PROBLEM TO WORK ON — Take the entries below and print, exactly, the stretch from the line containing "Toggle the minus circle on 金曜 11/03 row" through the line containing "Viewport: 967px width, 748px height.", both included.
--- SOURCE MATERIAL ---
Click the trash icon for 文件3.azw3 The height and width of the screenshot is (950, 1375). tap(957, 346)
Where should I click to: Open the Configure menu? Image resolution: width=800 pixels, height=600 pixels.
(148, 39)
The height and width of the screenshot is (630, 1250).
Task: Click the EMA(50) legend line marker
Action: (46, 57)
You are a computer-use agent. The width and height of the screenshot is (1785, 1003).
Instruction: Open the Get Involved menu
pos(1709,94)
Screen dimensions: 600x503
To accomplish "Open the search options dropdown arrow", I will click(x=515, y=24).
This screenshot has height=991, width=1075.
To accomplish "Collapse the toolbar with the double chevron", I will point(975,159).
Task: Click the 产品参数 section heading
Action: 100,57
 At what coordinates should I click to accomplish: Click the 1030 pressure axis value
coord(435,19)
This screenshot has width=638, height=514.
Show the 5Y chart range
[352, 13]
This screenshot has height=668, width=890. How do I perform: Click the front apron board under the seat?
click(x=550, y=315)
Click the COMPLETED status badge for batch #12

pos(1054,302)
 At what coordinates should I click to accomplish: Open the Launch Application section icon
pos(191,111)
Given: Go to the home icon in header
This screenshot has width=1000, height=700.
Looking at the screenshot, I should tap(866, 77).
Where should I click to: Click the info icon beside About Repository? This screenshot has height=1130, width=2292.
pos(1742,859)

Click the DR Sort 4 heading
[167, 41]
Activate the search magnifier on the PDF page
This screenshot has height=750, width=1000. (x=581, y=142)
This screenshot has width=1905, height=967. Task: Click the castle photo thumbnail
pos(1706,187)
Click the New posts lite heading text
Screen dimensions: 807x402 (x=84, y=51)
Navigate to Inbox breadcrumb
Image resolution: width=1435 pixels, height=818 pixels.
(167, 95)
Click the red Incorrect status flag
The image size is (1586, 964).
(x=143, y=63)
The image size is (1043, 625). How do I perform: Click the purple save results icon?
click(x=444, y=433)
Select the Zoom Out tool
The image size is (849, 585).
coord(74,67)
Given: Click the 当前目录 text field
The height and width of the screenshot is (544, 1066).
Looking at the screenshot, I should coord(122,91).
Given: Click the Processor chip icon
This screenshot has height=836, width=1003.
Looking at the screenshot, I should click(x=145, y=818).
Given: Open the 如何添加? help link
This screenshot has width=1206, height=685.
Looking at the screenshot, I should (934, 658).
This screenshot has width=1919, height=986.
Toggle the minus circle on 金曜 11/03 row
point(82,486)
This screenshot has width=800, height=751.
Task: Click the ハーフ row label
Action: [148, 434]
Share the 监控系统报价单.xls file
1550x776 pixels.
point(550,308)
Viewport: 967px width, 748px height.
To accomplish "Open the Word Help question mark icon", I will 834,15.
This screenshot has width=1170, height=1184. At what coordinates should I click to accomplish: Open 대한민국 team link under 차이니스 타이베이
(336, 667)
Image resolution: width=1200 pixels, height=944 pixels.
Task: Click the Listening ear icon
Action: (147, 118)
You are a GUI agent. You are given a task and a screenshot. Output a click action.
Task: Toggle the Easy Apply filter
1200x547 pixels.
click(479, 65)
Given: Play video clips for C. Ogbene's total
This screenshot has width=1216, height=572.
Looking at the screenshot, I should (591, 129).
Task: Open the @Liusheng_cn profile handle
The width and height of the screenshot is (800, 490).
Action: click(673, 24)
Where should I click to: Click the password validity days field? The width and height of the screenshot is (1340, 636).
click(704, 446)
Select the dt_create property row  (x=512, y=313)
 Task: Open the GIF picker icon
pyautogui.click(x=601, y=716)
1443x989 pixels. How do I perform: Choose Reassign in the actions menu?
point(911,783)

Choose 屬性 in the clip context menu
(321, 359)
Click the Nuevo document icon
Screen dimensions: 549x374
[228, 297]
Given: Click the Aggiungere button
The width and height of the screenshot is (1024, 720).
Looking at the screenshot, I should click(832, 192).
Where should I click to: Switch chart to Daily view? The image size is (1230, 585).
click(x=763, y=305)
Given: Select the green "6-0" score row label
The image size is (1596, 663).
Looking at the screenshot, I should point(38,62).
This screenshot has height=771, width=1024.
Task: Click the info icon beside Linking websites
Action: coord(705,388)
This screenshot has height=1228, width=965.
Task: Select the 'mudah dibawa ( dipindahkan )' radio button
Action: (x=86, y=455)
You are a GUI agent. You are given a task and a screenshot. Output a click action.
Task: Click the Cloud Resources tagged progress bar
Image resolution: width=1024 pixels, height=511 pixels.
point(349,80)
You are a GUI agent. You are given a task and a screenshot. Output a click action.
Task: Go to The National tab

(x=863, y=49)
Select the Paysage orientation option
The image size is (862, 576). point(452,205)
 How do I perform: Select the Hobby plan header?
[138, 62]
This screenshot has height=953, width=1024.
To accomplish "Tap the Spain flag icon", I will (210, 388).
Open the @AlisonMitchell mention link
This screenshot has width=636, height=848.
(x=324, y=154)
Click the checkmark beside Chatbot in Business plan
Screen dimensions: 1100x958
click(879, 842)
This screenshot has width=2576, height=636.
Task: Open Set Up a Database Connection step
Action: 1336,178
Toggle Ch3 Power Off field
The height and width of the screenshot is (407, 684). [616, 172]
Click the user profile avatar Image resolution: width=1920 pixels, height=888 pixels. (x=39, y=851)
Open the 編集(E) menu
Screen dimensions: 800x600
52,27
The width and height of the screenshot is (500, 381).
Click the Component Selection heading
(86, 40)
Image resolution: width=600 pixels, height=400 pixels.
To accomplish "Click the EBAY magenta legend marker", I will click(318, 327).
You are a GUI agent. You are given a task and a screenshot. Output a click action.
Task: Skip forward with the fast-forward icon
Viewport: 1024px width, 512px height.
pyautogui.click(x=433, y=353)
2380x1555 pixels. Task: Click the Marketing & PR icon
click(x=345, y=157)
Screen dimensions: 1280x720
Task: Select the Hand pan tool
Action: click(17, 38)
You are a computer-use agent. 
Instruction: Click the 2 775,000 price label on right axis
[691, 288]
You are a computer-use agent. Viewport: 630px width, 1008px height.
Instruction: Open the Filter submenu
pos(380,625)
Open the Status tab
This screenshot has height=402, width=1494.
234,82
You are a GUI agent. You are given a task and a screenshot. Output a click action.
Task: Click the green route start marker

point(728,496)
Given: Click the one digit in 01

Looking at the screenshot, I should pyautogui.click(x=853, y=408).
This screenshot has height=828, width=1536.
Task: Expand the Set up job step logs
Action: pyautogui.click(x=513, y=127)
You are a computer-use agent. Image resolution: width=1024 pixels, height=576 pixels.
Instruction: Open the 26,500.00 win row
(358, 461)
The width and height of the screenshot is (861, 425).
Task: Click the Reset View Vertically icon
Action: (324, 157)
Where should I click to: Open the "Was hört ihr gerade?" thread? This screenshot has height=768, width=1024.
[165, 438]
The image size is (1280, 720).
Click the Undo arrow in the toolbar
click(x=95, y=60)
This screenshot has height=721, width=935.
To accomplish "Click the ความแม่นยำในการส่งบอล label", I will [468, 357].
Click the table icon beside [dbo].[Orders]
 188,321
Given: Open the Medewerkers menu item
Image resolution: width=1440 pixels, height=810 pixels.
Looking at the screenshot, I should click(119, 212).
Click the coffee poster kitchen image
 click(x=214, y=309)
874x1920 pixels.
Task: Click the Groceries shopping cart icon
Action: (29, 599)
---
SOLUTION BELOW —
Toggle the minus circle on 金曜 11/03 row
point(82,486)
This screenshot has width=800, height=751.
Task: Click the ハーフ row label
Action: [148, 434]
Share the 监控系统报价单.xls file
1550x776 pixels.
point(550,308)
Viewport: 967px width, 748px height.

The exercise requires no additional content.